━━ DATASET EXTRACT ━━

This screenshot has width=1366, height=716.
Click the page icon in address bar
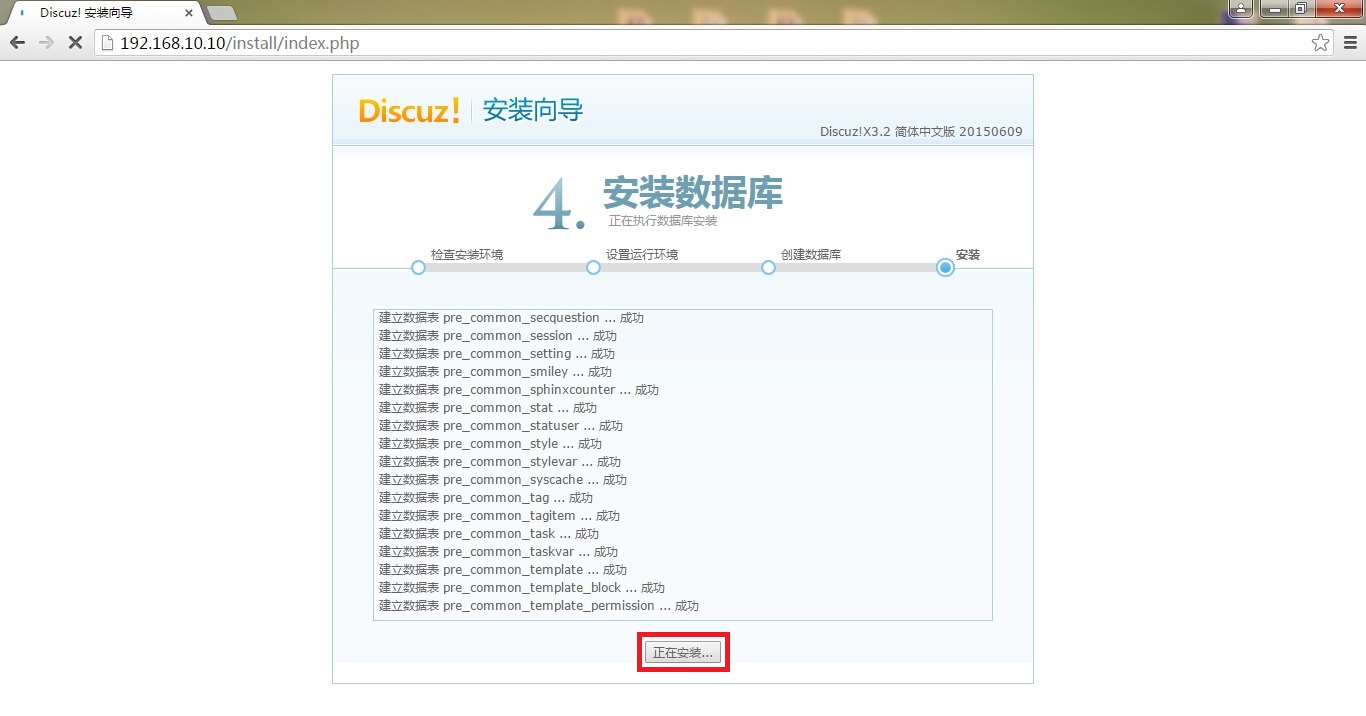coord(108,43)
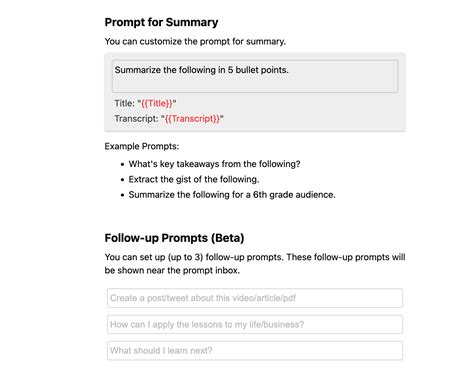Click the red {{Title}} placeholder variable
This screenshot has height=384, width=474.
point(157,103)
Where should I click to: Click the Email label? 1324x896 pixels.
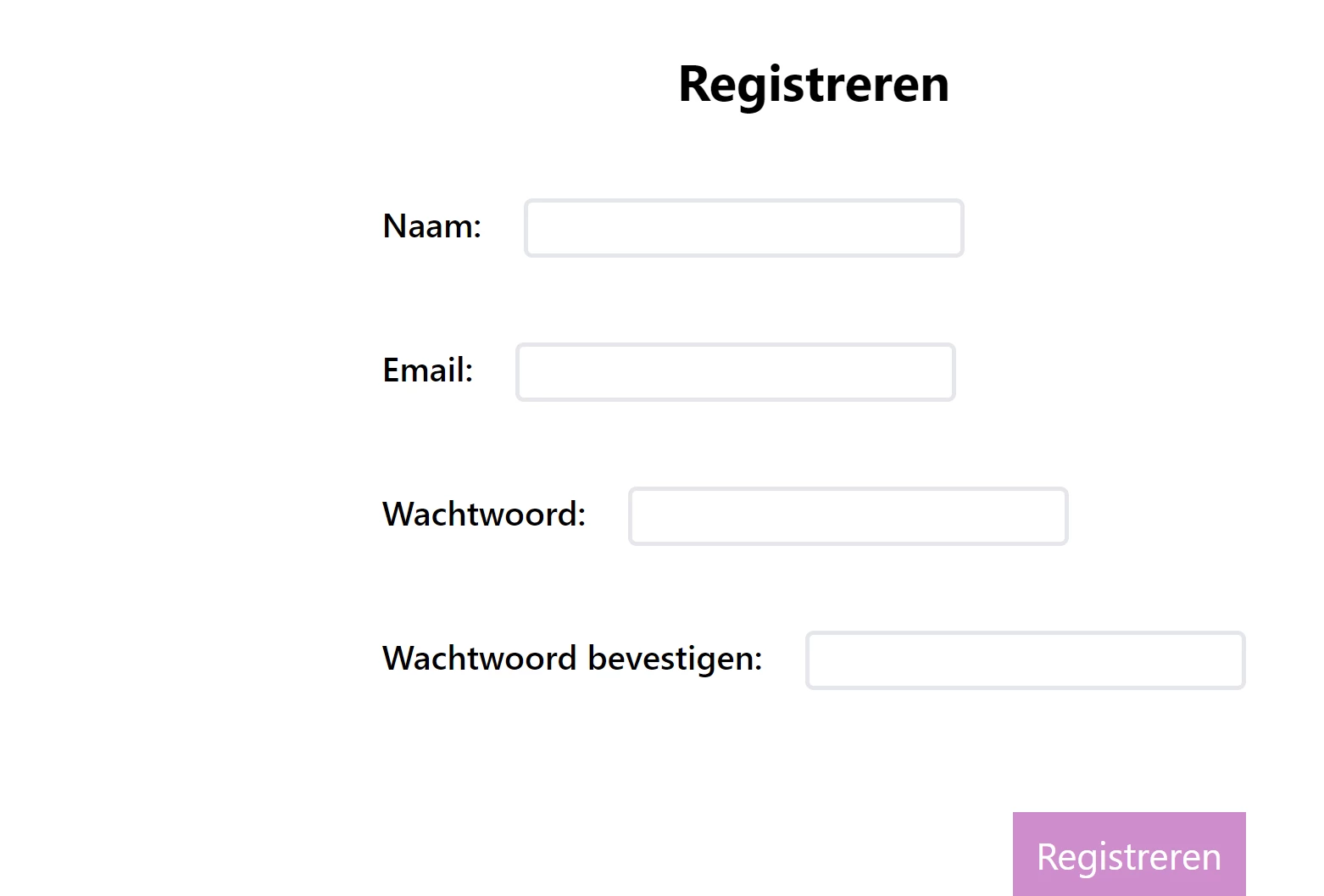click(x=427, y=370)
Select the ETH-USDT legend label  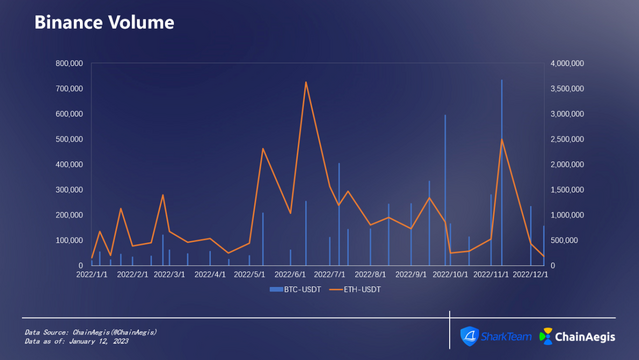362,289
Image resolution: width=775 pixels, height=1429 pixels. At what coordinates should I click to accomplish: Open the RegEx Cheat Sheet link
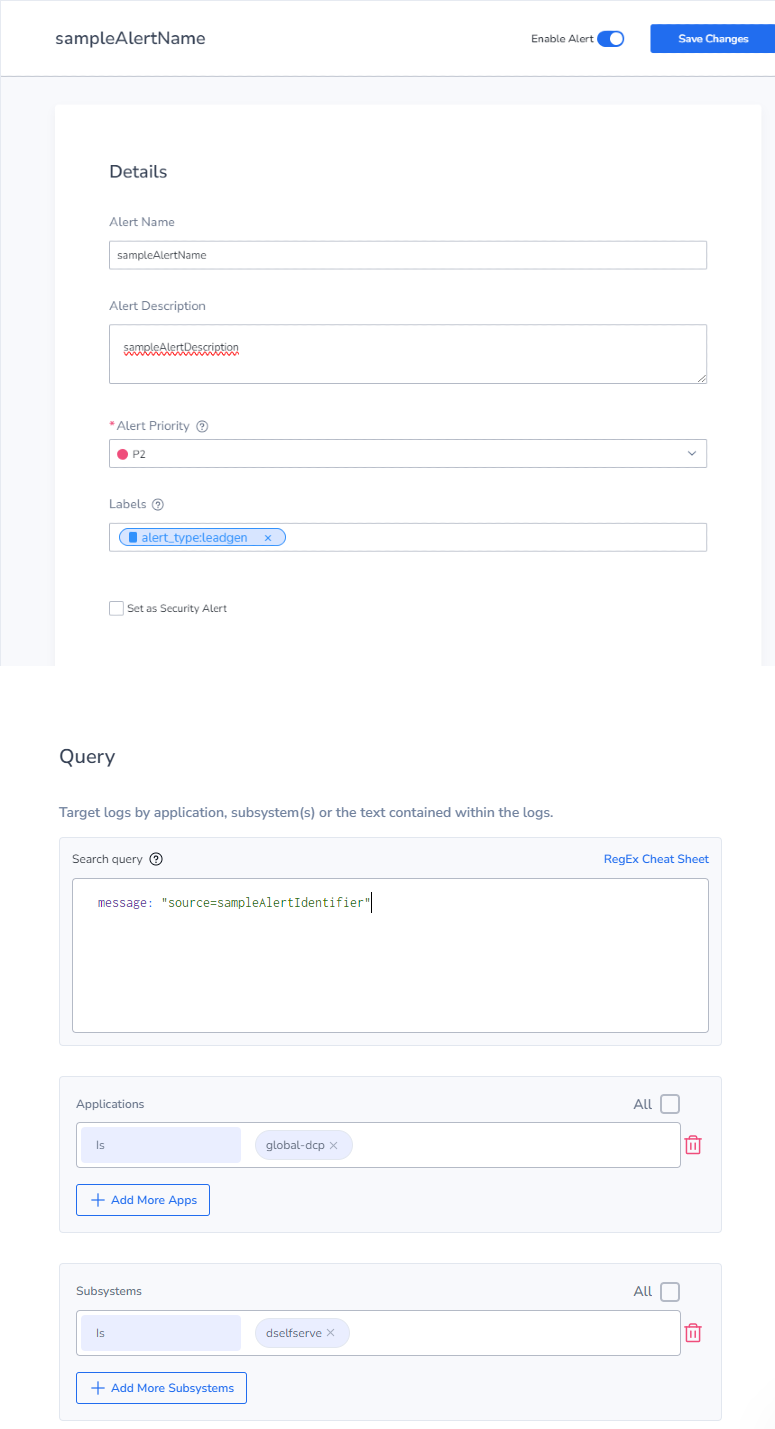coord(656,859)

━━━

WORK INSTRUCTION:
Locate "Image resolution: width=775" in the entries above. Copy, exactly and only, the lines from that line to the end, leaving out the pictures.

OUTPUT:
Image resolution: width=775 pixels, height=1429 pixels. At what coordinates should I click to accomplish: Open the RegEx Cheat Sheet link
coord(656,859)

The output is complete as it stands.